BPI urges aggressive stock investments this year

The year ahead presents “perfect market conditions” for risk-taking, which makes investing in equity index funds an attractive option for investors who are looking for higher returns.

Thus said the head of the Bank of the Philippine Islands’ (BPI) asset management and trust unit as he urged clients to adopt a so-called “risk on” stance and dive into stock investments on the local bourse.

In a press briefing last week, BPI Asset Management and Trust Corporation president Mario Miranda also predicted the Philippine economy would perform even better in 2018, with a 7-percent growth rate potentially sustained through 2019 due to consumption and infrastructure spending, plus the upcoming local elections.

“[We] predict a 7.1-7.2 percent gross domestic product growth for 2018, and is optimistic that the Philippine Stock Exchange index could attain 10,000 in the next two years,” the bank official said.

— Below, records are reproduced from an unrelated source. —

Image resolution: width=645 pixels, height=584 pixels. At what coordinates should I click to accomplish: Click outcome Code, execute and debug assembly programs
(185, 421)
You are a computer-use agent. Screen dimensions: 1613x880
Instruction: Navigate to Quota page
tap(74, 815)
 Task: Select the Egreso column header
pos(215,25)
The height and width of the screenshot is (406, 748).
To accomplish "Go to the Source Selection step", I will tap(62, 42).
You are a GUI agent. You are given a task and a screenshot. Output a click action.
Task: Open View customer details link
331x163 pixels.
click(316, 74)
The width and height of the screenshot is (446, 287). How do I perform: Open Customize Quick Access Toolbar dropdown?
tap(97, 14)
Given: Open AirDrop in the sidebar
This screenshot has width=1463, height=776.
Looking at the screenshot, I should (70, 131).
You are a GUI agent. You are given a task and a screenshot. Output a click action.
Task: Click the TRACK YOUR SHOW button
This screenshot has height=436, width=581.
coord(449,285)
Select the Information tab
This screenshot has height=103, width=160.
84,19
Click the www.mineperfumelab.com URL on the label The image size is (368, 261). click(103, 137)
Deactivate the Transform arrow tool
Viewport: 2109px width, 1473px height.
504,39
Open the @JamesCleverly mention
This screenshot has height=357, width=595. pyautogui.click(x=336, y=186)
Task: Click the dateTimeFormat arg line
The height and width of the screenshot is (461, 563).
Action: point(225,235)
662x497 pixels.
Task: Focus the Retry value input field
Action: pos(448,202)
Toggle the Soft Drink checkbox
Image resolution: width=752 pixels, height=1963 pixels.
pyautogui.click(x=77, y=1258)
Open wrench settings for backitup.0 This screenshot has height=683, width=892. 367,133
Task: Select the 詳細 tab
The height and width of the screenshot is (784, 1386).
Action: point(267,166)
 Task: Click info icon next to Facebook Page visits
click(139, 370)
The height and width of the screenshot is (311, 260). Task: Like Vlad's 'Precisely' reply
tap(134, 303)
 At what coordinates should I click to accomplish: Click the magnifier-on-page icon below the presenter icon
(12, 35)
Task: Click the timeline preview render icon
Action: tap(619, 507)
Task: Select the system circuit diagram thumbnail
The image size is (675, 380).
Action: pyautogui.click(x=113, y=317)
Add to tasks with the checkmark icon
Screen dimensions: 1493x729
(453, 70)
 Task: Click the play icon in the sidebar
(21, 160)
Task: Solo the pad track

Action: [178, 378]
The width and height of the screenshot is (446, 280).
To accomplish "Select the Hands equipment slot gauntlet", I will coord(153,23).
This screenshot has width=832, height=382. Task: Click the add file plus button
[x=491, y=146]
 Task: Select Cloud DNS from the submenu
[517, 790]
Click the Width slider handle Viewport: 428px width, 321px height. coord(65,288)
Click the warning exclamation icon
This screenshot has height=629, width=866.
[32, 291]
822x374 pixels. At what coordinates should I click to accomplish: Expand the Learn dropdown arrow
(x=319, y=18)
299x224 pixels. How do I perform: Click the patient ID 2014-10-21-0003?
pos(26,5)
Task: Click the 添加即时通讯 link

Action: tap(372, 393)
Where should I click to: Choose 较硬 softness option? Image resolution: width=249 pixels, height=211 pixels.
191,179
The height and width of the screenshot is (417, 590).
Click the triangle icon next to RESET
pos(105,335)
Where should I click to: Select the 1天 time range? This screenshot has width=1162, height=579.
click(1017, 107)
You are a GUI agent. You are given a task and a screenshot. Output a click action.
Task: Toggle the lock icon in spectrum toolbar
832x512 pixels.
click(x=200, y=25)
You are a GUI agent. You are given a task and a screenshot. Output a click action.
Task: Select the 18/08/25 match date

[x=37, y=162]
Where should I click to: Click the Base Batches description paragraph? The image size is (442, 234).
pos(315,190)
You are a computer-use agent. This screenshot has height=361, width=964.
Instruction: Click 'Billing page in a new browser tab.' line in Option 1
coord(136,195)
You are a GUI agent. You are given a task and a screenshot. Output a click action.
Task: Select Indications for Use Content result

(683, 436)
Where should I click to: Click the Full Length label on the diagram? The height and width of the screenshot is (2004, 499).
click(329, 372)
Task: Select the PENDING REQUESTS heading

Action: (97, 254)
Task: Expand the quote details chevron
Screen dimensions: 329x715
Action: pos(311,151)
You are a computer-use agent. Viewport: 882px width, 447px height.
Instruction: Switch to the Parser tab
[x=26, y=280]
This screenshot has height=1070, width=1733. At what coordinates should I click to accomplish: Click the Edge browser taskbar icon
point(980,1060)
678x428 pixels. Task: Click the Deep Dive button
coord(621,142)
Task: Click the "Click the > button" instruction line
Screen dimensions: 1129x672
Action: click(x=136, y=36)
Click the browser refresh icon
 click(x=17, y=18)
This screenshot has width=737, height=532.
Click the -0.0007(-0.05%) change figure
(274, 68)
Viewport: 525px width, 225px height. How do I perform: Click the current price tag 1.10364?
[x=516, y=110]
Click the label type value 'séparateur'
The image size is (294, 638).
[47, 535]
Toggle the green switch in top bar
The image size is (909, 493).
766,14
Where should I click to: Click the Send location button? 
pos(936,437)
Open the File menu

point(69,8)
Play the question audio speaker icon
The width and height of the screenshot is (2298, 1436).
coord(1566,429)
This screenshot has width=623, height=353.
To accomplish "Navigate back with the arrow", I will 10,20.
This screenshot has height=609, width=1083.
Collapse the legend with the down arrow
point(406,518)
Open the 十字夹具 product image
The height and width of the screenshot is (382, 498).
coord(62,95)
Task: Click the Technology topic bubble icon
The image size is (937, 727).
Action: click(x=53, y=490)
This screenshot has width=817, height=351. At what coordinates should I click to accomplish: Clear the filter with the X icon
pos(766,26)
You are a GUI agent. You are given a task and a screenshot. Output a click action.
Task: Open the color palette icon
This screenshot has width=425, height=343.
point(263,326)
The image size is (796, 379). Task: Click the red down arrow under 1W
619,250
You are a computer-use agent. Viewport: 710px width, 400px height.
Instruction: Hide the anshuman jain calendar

He said the Philippines has manageable exposure to external vulnerabilities, spurred by the steady growth of remittances, having the highest loan growth in the region, along with the continued depreciation of the peso, and stronger private consumption that would drive the economy.

BPI’s asset management unit also pointed out the Tax Reform for Acceleration and Inclusion (Train) law would drive consumption higher and have a positive impact on the income of companies.

“Inflation risk is also still muted in 2018, and combined with the steady growth of the economy, these make for the perfect ingredients for risk-taking this year,” the BPI official also said.